Current practice regarding the site of capillary sampling is based on Blumenfeld et al’s 1979 research. This has since been challenged in certain respects by Jain & Rutter but further research is needed before changes in practice can be considered. I am therefore happy that in respect of choosing the appropriate site for heel prick I am practicing in line with evidence. I have been warming the heel by rubbing it prior to capillary sampling, but what little research there has been into this practice has shown that it is ineffective. In order to reduce distress to the infant, unnecessary handling and prolonging of the process I will therefore consider not attempting to warm the heel prior to heel prick. Cleansing of the heel using an alcohol-impregnated swab is advocated by some, but as it can affect the results of the Guthrie Test and glucose estimation I am happy that my practice of not using wipes is sound. I am aware that in future I should wipe away the first drop of blood which is formed in order to avoid contamination of the sample. Squeezing of the heel has been shown to be necessary sometimes, but positioning of the baby with its heel lower than the rest of its body may be just as effective and is something I intend to try in the future. Heel prick is a procedure which causes pain to infants, and various ways of reducing this have been studies. Although glucose solution has been shown to be effective this is not a practical option for my practice.
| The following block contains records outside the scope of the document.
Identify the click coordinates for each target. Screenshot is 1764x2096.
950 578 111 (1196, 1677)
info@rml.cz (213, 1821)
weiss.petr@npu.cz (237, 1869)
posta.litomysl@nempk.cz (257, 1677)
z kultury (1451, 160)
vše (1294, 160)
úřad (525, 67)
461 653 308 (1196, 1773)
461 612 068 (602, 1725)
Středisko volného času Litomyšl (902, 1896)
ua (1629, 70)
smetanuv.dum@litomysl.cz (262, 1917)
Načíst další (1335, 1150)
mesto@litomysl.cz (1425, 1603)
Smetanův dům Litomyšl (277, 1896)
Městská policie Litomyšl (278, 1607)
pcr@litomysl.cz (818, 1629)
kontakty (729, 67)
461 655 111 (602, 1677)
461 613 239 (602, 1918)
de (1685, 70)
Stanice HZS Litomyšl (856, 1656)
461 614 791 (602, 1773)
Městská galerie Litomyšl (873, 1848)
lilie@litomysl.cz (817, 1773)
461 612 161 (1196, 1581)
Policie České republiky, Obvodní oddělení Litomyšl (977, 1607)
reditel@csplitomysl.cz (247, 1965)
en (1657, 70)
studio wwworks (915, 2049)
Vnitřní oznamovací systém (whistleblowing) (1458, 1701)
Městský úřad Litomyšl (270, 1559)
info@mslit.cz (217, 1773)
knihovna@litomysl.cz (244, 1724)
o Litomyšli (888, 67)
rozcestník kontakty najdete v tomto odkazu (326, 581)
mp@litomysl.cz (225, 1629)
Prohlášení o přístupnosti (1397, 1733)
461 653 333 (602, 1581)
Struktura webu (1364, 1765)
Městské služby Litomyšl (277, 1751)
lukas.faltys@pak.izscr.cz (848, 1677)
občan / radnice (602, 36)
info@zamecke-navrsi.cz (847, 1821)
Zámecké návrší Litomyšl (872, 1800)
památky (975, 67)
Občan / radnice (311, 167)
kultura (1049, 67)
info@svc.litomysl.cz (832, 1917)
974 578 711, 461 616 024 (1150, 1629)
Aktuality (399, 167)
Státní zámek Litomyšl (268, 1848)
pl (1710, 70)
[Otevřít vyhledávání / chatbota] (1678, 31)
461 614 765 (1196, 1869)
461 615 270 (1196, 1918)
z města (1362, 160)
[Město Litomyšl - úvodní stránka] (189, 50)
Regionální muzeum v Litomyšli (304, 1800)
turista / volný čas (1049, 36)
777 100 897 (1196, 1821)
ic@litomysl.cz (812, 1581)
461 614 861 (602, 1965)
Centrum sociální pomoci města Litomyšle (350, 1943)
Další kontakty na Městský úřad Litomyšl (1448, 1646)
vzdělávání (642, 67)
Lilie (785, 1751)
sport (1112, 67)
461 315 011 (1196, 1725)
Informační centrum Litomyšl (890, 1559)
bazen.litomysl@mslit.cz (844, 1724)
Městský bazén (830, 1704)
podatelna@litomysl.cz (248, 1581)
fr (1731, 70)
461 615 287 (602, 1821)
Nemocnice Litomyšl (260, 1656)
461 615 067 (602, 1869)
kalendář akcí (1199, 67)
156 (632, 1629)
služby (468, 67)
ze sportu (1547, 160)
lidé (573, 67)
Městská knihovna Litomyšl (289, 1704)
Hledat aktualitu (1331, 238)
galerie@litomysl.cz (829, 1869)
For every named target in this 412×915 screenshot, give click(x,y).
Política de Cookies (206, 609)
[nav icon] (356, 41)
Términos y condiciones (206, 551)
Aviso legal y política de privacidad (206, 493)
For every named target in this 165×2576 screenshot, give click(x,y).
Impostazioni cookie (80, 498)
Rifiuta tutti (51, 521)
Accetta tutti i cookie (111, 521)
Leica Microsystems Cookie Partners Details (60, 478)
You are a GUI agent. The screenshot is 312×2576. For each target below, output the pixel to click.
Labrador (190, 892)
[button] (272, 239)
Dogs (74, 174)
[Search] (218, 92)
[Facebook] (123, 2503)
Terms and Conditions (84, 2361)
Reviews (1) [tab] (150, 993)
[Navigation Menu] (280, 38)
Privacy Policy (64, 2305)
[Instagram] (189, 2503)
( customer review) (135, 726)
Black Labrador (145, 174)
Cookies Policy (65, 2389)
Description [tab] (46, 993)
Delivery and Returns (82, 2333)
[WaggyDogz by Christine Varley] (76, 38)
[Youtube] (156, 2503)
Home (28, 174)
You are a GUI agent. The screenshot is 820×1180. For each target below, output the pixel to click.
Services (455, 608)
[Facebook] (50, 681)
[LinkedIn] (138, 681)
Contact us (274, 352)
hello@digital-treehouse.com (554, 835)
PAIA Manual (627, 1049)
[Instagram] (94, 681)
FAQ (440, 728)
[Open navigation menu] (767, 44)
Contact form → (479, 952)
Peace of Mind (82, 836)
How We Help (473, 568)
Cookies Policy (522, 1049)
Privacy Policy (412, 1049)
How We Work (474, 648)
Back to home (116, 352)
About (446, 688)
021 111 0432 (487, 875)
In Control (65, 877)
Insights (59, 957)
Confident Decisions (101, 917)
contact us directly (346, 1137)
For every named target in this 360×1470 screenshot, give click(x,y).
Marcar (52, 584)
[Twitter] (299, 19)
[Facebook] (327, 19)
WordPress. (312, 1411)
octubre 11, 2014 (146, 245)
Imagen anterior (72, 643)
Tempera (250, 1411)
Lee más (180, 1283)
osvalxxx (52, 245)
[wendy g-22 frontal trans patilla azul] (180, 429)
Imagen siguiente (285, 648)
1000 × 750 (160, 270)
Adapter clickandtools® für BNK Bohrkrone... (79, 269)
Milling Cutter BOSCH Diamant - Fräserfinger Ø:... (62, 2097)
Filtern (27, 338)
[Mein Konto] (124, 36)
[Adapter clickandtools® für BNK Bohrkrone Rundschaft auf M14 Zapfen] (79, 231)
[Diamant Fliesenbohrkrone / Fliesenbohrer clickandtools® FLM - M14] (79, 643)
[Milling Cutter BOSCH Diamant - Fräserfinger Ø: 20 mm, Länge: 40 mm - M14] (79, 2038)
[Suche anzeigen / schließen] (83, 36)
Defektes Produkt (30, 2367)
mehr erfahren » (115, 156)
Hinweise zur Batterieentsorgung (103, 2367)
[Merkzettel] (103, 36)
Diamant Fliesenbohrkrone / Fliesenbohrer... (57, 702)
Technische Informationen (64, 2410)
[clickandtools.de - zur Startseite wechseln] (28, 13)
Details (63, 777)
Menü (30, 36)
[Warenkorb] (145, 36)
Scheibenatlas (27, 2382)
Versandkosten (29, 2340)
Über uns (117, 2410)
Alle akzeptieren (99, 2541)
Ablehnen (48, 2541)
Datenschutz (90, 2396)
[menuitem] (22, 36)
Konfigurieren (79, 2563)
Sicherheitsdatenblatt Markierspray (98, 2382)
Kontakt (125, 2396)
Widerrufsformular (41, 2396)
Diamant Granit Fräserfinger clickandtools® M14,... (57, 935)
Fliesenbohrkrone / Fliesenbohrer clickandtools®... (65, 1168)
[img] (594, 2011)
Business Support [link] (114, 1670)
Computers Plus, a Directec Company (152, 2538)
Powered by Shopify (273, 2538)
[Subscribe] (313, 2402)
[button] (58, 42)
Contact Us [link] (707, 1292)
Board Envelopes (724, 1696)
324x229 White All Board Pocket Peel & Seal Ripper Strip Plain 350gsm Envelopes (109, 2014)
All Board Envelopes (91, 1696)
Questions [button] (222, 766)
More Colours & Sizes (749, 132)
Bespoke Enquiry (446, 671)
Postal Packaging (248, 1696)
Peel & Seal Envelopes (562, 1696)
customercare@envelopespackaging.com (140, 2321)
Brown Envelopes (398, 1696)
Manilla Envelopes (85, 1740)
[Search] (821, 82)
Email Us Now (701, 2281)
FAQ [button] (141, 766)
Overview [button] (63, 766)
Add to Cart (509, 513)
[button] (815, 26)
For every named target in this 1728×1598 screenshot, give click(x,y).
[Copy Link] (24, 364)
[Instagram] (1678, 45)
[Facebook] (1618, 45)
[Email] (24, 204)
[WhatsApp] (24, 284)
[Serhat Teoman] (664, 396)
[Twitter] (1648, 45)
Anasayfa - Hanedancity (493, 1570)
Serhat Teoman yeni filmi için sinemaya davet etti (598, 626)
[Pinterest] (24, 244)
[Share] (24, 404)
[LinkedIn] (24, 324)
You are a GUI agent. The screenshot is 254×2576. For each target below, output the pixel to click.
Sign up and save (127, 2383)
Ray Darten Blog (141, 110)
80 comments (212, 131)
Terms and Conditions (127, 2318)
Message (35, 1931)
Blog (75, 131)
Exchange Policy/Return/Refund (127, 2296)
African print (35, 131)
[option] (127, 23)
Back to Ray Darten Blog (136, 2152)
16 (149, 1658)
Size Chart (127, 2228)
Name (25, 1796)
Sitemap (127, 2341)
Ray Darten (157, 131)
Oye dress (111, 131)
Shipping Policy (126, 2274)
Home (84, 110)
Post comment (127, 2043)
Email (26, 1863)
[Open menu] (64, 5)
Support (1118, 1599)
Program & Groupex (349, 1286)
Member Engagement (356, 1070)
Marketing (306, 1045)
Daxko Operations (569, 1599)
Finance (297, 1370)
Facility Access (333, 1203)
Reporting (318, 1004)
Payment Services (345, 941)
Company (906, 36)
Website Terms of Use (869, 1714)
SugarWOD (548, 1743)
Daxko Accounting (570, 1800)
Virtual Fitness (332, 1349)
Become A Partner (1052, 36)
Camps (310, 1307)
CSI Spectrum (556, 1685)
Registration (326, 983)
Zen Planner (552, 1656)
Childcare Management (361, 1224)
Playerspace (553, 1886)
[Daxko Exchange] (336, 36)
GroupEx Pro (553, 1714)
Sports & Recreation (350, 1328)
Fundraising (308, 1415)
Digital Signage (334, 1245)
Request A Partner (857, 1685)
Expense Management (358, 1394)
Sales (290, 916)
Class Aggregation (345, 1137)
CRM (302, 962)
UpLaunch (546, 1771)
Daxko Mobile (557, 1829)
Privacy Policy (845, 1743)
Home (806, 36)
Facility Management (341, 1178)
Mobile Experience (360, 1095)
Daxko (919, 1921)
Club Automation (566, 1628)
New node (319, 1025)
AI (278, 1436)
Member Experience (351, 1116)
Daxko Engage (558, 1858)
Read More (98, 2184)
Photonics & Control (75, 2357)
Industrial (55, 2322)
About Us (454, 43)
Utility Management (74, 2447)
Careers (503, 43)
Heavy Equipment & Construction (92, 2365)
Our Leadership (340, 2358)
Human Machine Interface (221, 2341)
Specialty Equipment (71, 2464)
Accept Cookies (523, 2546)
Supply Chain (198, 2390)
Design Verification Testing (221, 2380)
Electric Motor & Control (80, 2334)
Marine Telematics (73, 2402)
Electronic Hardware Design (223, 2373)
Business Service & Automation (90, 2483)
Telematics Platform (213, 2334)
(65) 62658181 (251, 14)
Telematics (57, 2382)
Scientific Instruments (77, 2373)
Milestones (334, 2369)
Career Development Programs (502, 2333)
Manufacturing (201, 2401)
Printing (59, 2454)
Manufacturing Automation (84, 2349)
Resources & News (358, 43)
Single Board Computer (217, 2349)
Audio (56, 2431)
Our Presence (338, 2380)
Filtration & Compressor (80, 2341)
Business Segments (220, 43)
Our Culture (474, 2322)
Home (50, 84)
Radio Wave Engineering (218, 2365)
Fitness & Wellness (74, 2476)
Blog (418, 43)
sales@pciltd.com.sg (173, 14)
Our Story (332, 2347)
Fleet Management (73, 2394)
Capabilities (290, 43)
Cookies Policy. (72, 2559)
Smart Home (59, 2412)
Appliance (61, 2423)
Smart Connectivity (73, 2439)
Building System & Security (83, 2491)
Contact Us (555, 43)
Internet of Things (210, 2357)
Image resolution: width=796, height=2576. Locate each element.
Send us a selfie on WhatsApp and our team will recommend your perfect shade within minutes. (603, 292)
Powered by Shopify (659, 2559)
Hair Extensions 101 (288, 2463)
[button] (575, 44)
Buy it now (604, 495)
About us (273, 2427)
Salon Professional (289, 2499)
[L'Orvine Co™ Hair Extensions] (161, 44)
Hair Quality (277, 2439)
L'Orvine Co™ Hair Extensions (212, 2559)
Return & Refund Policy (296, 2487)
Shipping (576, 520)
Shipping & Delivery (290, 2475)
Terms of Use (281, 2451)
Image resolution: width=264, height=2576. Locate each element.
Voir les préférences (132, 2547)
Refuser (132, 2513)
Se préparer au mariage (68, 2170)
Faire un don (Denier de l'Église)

Breastfeeding throughout the procedure has been shown to be very effective at reducing pain in neonates undergoing painful procedures, and where appropriate I will in future be exploring this option with breastfeeding women.

Capillary sampling of the neonate is a procedure routinely carried out by midwives and student midwives, and as such is at risk of becoming guided by habit rather than evidence. I have learned that while my basic practice is sound, there are issues I should consider in future in order to ensure I am providing the best care I can.